Rhythm and Resilience: How Music Helps Us Heal
- Collective Harminy

- Jan 2, 2025
- 2 min read
Life has a way of testing us. Loss, transition, illness, and loneliness are not insignificant parts of the human experience. Yet, humans have an extraordinary capacity to move through hardship, find their footing again, and keep going. For centuries, one of the most consistent companions in that process has been music.
We sing lullabies to soothe babies who can't yet understand the words, we play hymns and folk songs at funerals to help people grieve together, and we put on a favorite album after a hard day because, somehow, it softens the edges. This isn't accidental. Music has a measurable effect on the nervous system (slowing the heart rate, reducing the stress hormone cortisol, and encouraging the body to become calm).
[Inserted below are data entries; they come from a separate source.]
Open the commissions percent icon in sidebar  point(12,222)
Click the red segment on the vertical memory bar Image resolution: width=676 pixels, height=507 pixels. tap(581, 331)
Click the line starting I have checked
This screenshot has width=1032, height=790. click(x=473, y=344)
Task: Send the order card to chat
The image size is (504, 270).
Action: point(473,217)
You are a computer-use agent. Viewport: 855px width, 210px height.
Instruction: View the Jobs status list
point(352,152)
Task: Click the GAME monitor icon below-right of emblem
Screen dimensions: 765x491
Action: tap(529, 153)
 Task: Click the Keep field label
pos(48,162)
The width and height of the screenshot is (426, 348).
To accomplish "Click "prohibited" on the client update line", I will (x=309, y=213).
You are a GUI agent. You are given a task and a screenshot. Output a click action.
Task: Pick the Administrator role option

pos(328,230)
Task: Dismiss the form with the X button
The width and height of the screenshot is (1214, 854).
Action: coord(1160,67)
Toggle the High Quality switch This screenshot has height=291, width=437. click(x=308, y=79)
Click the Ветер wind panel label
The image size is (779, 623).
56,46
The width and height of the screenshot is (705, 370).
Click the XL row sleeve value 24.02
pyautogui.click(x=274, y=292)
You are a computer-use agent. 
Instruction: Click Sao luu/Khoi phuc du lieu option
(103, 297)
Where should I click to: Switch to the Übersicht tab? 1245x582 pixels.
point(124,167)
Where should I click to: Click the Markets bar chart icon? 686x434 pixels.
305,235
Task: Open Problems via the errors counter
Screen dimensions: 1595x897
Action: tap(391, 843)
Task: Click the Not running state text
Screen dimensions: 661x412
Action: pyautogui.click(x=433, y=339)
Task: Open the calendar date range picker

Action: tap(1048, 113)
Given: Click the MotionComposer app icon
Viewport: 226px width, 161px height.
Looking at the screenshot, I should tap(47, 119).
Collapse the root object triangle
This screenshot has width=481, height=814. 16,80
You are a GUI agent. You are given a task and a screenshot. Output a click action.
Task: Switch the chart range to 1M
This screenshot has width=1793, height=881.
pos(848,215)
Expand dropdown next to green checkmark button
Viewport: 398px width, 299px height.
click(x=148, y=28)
When we are hurting, music guides our bodies back towards peace.
Music doesn't just help us feel better in the moment, it also helps us feel less alone. There is something profoundly comforting about hearing a song whose lyrics and melody say I have felt exactly what you are feeling right now. Across every culture, in every era of human history, people have written music about heartache and hope, about losing someone, and about finding the will to carry on. In that sense, music is one of the oldest forms of community care we have.
At Collective Harminy, we've seen this firsthand. When music fills a room, something in people softens. Shoulders drop. Eyes light up. Stories start to come out. In those moments of shared rhythm and remembering, healing has a chance to begin.
Resilience is not the absence of pain. It is the ability to move through it and, thankfully, we don't have to do that in silence.